多西他赛联合重组人血管内皮抑素治疗非小细胞肺癌的临床效果

Clinical efficacy of docetaxel combined with recombinant human endo-statin in the treatment of non-small cell lung cancer

目的探讨多西他赛联合重组人血管内皮抑素治疗非小细胞肺癌（NSCLC）的临床效果。方法选择2010年1月~2013年3月收治的76例一线化疗初治后进展或不能耐受毒性反应的NSCLC患者,观察组38例给予多西他赛联合重组人血管内皮抑素治疗,对照组38例采用单药多西他赛治疗,比较两组的疾病进展时间（TTP）、客观缓解率（ORR）、临床受益率（CBR）及不良反应情况。结果观察组及对照组的ORR均为0,CBR分别为63.2%（24/38）和52.6%（20/38）（P=0.712）。观察组及对照组的TTP分别为（2.6±0.4）、（2.0±0.8）个月（P=0.083）。观察组及对照组初治后进展的TTP分别为（1.3±0.4）、（1.6±0.8）个月（P=0.907）;不能耐受毒性的TTP分别为（4.7±0.1）、（3.1±0.8）个月（P=0.092）。观察组及对照组经治疗后获疾病稳定患者的TTP分别为（6.2±0.4）、（3.2±0.8）个月,观察组较对照组长（P=0.038）。观察组及对照组的不良反应比较差异无统计学意义（P〉0.05）。结论对于初治后进展或不能耐受毒性反应的NSCLC患者,重组人血管内皮抑素在不增加毒副作用的情况下可延长多西他赛化疗获益患者的TTP。

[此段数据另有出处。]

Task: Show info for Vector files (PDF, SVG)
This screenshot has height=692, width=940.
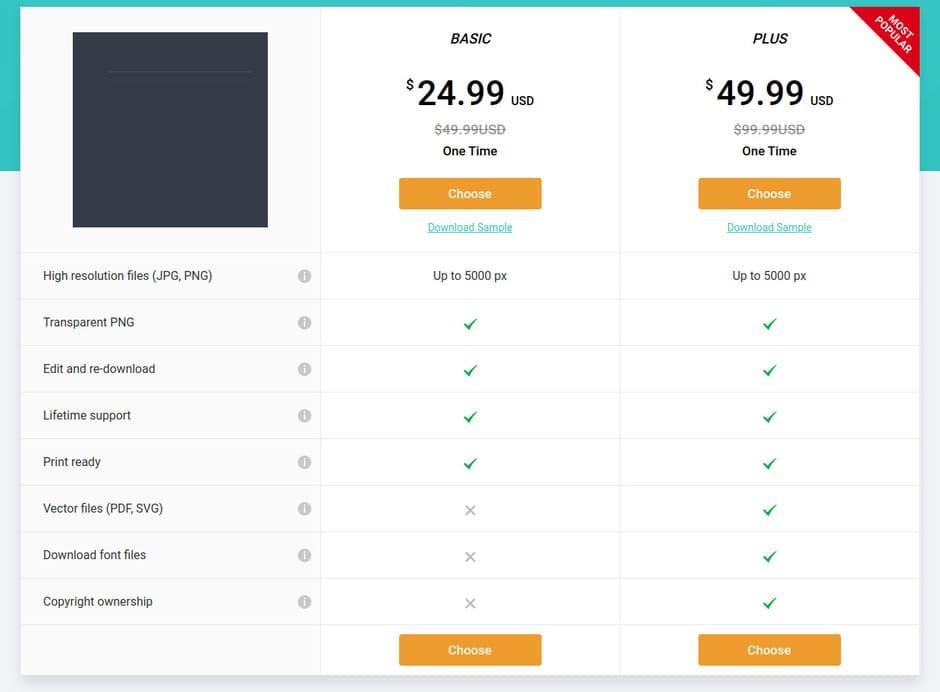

Objective To analyze the efficacy of docetaxel combined with recombinant human endostatin in the treatment of non-small cell lung cancer（NSCLC）. Methods 76 patients with stage ⅢB/Ⅳof NSCLC experienced previous chemotherapy of one-regimen were screened for this study from January 2010 to March 2013.The docetaxel combined with recombinant human endostatin were used in observation group（n =38）,the only docetaxel was applied in control group（n=38）.The response time to progression（TTP）,objective response rate（ORR）,clinical benefit rate（CBR）and adverse effect were observed in two groups. Results ORR and CBR was 0 and 63.2%（24/38）in observation group respectively,ORR and CBR was 0 and 52.6%（20/38）in control group respectively.CBR of two groups was compared,with no statistical difference（P =0.712）.TTP in observation group and control group was（2.6 ±0.4）and（2.0 ±0.8）months respectively（P =0.083）.TTP after the initial treatment progress in observation group and control group was（1.3±0.4）and（1.6±0.8） months respectively（P=0.907）.TTP with can not tolerate the toxicity in observation group and control group was（4.7±0.1）and（3.1 ±0.8） months respectively（P =0.092）.TTP of the patients with SD after therapeutic cycle in observation group and control group was（6.2±0.4）and（3.2±0.8）months respectively,observation group was longer than that control group（P=0.038）.The adverse effect in two groups was compared,with no statistical difference（P〈0.05）. Conclusion Recombinant human endostatin may prolong TTP in patients with advanced NSCLC benefited from docetaxel treatment without increased toxicity.